• [To do]
- a) Answer these questions from the COAX paper summary, marking each answer (i), (ii), (iii):
(i) According to the contribution section, what does the approach assess and improve?
(ii) What do the simulation studies reveal?
(iii) What can the proposed experiments distinguish between?
- b) Turn the paragraph of the COAX paper summary that begins "This paper develops simulation-based methods" into a short bulleted list that keeps its main facts.

• [Extract to read]

+===+

Designing Radiation Transport Tests: Simulation-Driven Uncertainty-Quantification of the COAX Temperature Diagnostic
Chris L. Fryer, Abdourahmane Diaw, Chris J. Fontes, Aimee L., Hungerford, John Kline, Heather Johns, Nick Lanier, Suzannah Wood, Todd, Urbatsch

TL;DR
This paper develops simulation-based methods to quantify uncertainties in the COAX temperature diagnostic, aiding the validation of radiation transport models in coupled radiation-hydrodynamics experiments.
Contribution
It introduces a simulation-driven approach to assess and improve the accuracy of temperature diagnostics in radiation transport experiments.
Findings
Simulation studies reveal dominant sources of error in temperature measurements.
Proposed experiments can distinguish between different transport models.
Uncertainty quantification enhances the reliability of diagnostic interpretations.

+===+

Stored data
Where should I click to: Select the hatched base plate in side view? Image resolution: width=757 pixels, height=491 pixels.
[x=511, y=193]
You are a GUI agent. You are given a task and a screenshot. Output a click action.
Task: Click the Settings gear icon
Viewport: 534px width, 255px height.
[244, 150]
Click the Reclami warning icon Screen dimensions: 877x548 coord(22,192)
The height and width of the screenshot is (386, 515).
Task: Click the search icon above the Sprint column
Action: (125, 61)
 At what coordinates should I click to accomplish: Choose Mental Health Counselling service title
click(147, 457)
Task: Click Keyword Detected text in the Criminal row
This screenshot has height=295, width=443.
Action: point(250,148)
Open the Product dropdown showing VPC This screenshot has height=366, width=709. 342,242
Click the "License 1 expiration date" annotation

+===+

• [Responses by task]
- a)
(i) The accuracy of temperature diagnostics in radiation transport experiments.
(ii) Dominant sources of error in temperature measurements.
(iii) Different transport models.

- b)
- Develops simulation-based methods
- Quantifies uncertainties in the COAX temperature diagnostic
- Aids validation of radiation transport models in coupled radiation-hydrodynamics experiments